O presidente do BNDES, Luciano Coutinho, queixou-se segunda-feira de que a valorização do real afugenta investimentos. Por outro ângulo, pode-se dizer o contrário. Os investimentos estão crescendo. O presidente do Banco Central, Henrique Meirelles, prevê para este ano a entrada bruta de Investimentos Estrangeiros Diretos de US$ 40 bilhões.

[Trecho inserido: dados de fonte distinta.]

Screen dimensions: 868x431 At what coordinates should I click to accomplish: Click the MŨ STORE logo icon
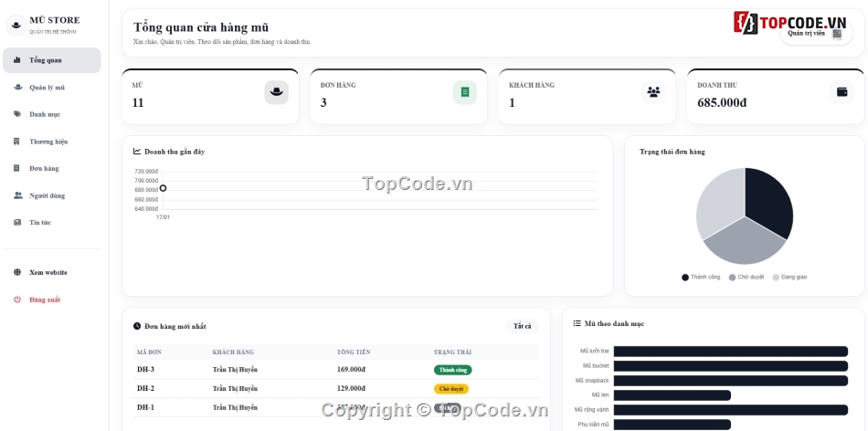pos(16,25)
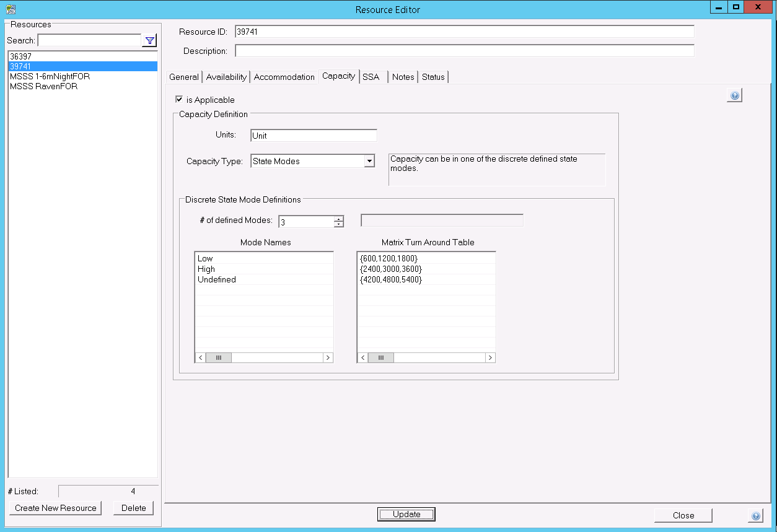Decrease the number of defined Modes

[338, 224]
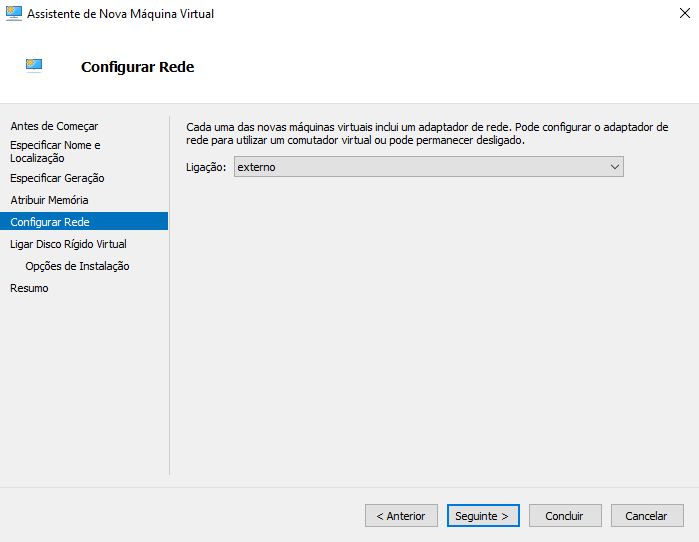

O ex-diretor de Assuntos Internacionais do Banco Central e economista-chefe do Banco Real ABN Amro para a América Latina, Alexandre Schwartsman, explica que a chave para entender por que as compras de dólares estão produzindo efeito contrário ao previsto é a esterilização da moeda emitida quando da compra dos dólares. 'Não houvesse essa esterilização (retirada de moeda do mercado), como na Argentina, o resultado seria mais inflação, mais instabilidade...'

Os que defendem a necessidade de desvalorização do real e para isso pregam a compra agressiva de dólares pelo Banco Central devem se perguntar se o tiro não está saindo pela culatra.

E, se estiver, será preciso criar demanda de dólares por outros meios. Um é estimular a compra de empresas ou investimentos no exterior. Dois exemplos: a Vale do Rio Doce pagou US$ 18 bilhões pela Inco e a Friboi, US$ 1,4 bilhão pela Swift.